If you’re like most people, you have a number of health concerns and may visit multiple doctors and pharmacies. Keeping track of it all can be a challenge. With a personal health record, you can gather — and manage — all that information in one easily accessible location.
What is a personal health records
A personal health record is simply a collection of information about your health. If you have a shot record or a folder of medical papers, you already have a basic personal health record.
And you’ve probably encountered the big drawback of paper records: You rarely have them with you when you need them.
Electronic personal health records (PHRs) remedy that problem by making your information accessible to you anytime via web-enabled devices, such as computers, smartphones and tablets.
What information goes into a PHR?
In general, your PHR needs to include anything that helps you and your doctors manage your health — starting with the basics:
- Your doctor’s names and phone numbers
- Allergies, including drug allergies
- Your medications, including dosages
- List and dates of illnesses and surgeries
- Chronic health problems, such as high blood pressure
- Living will or advance directives
- Family history
- Immunization history
You can also add information about what you’re doing to stay healthy and prevent disease, such as:
- Home blood pressure readings
- Exercise and dietary habits
- Health goals, such as stopping smoking or losing weight
PHRs, EHRs and patient portals
PHRs are not the same as electronic health records (EHRs), also called electronic medical records (EMRs), which are owned and maintained by doctors’ offices, hospitals or health insurance plans.

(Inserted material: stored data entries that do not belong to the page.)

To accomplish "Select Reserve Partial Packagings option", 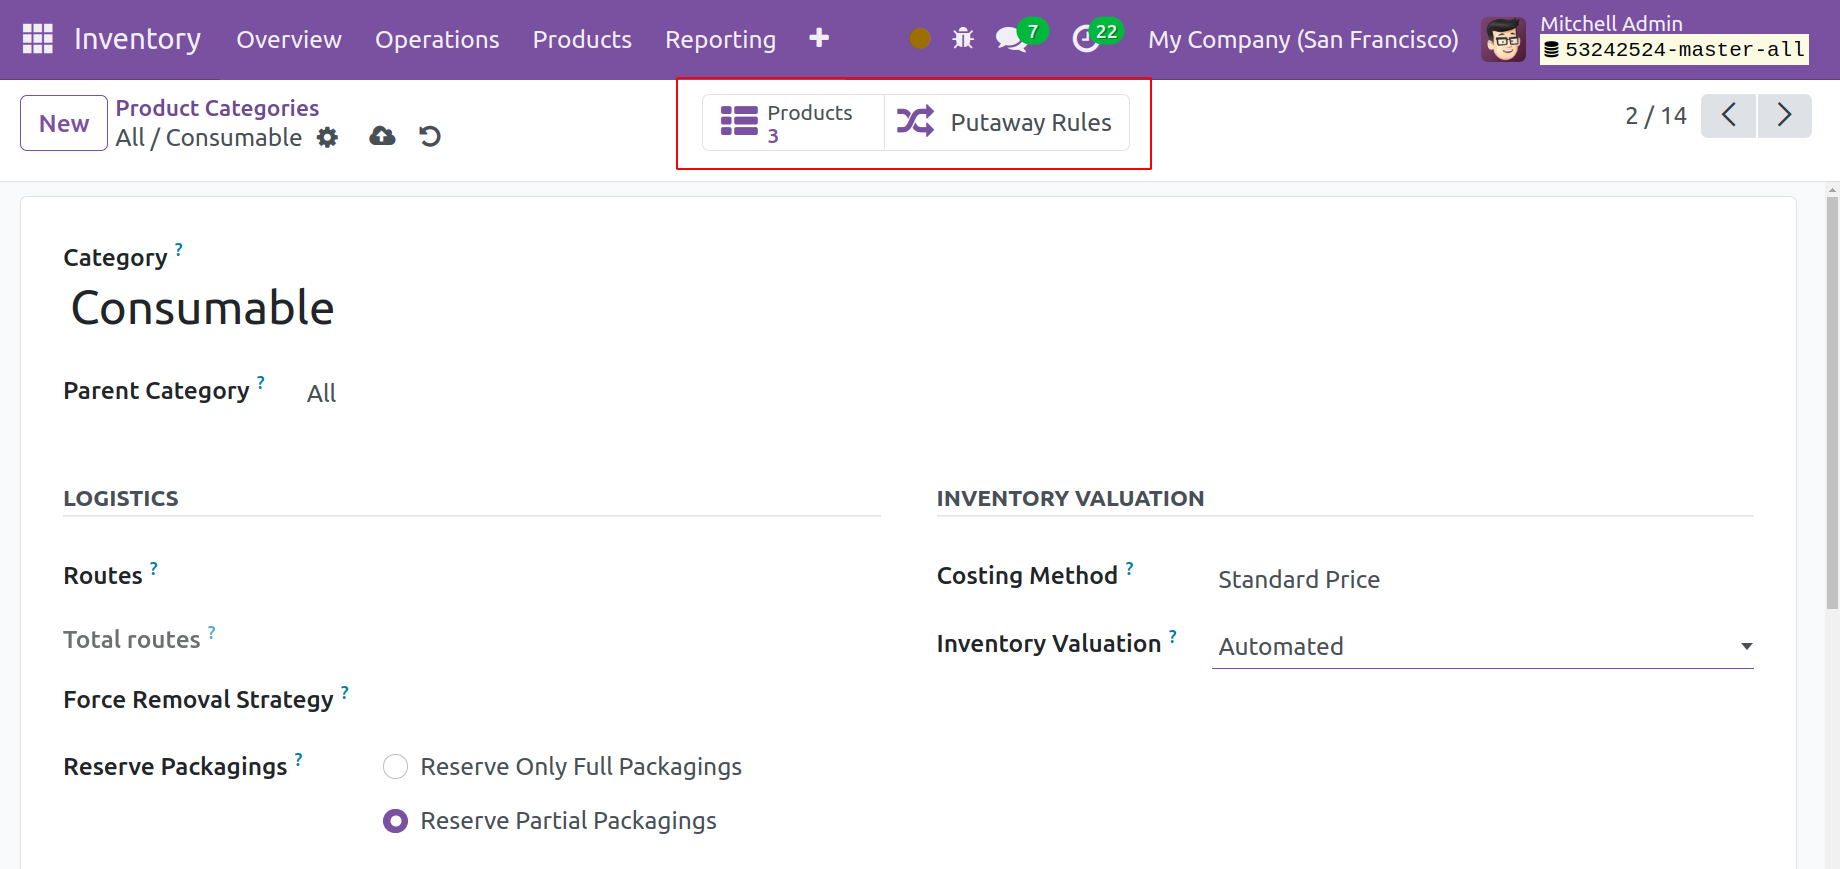I will [x=396, y=821].
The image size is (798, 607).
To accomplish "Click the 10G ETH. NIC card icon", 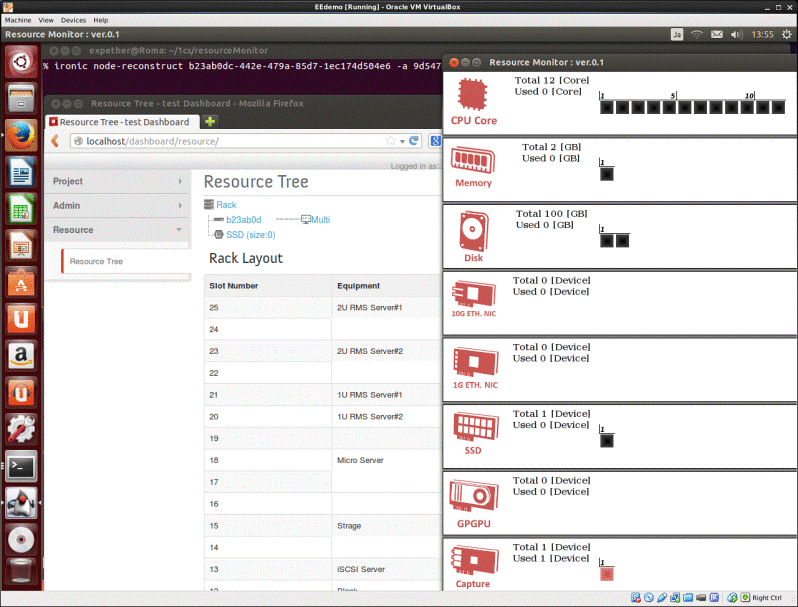I will click(473, 294).
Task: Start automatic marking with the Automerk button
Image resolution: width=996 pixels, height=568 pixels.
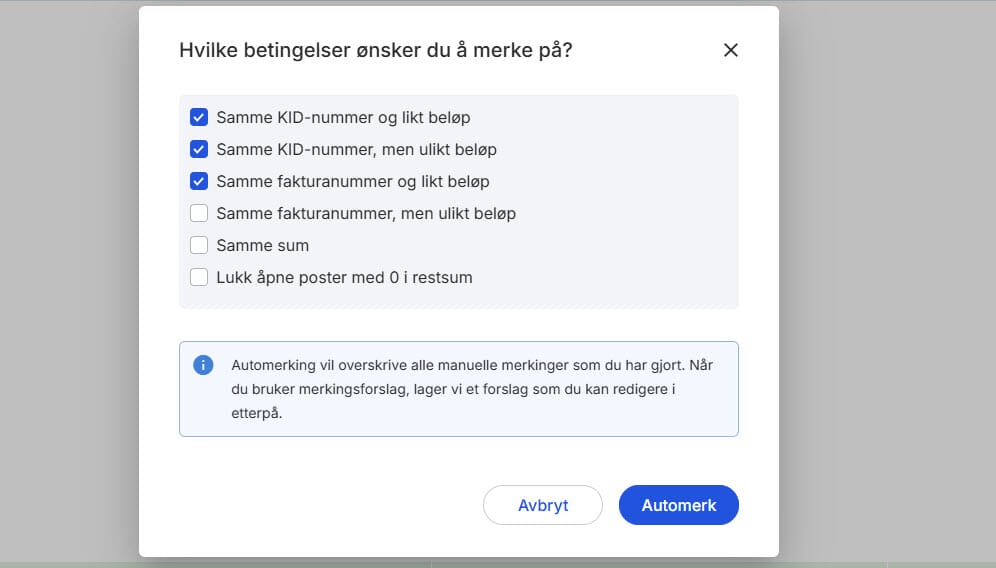Action: (678, 505)
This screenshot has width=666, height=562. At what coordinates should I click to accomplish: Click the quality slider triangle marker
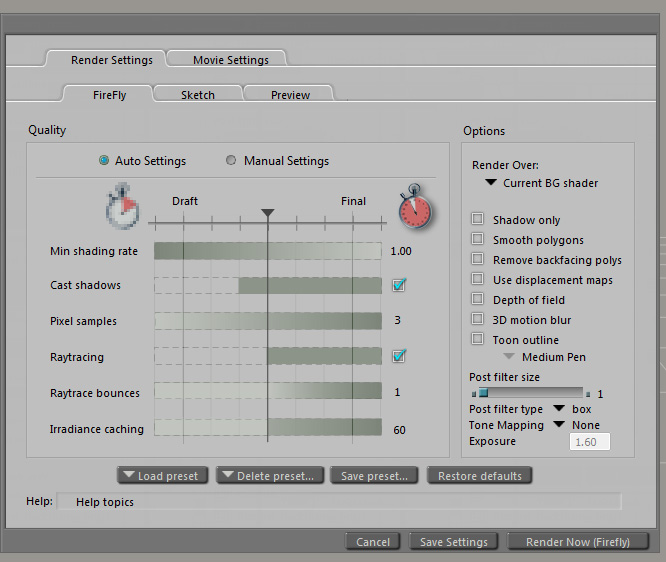(267, 213)
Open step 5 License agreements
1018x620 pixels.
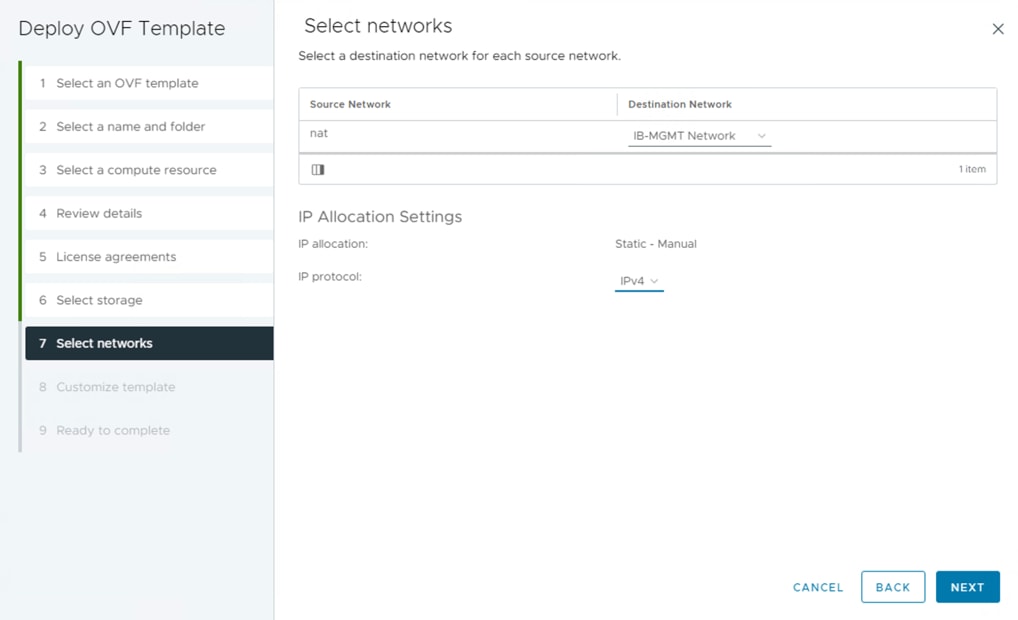coord(116,257)
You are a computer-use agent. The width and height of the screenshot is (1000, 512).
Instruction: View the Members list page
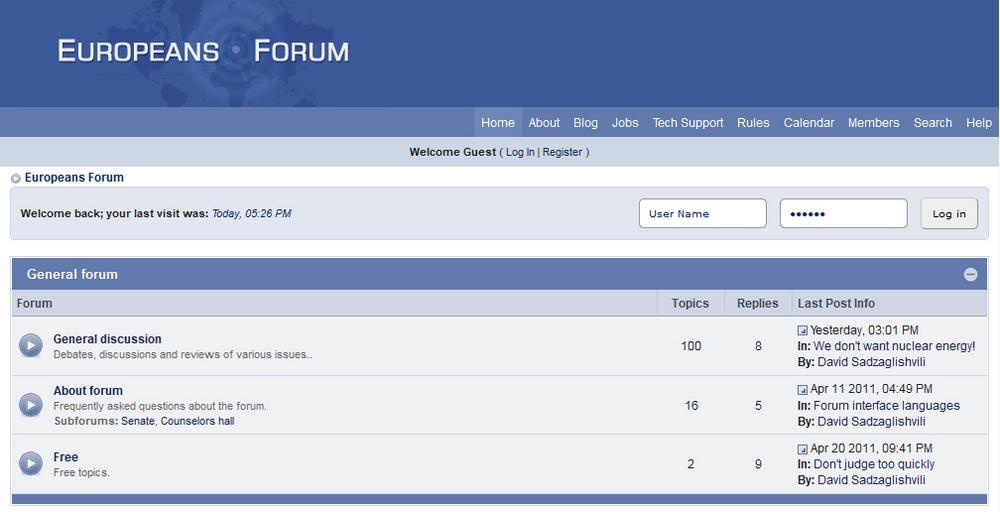pyautogui.click(x=873, y=123)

EHRs typically contain the same basic information you would put in a PHR, such as your date of birth, medication list and drug allergies. But EHRs contain more extensive information because they’re used by health care providers to store visit notes, test results and much more.
A PHR that is tied to an EHR is called a patient portal. In some but not all cases you can add information, such as home blood pressure readings, to your record via a patient portal. If that’s the case, you may not want to create a separate, standalone PHR.
However, you may want to consider having at least some basic information on hand in case of emergency, including advance directives, which outline your decisions about health care, such as whether to use life-support machines.
You could use an app such as the Health app for iPhones, which includes Medical ID, which makes critical information available via the lock screen for use by first responders in an emergency. Medical ID can display medical conditions, allergies, medications, blood type and emergency contacts. You can also use it to indicate if you’re registered to be organ donor.
Similar apps are available for other smartphones as well. Or you could go low tech and keep a card in your wallet or wear a medical alert bracelet.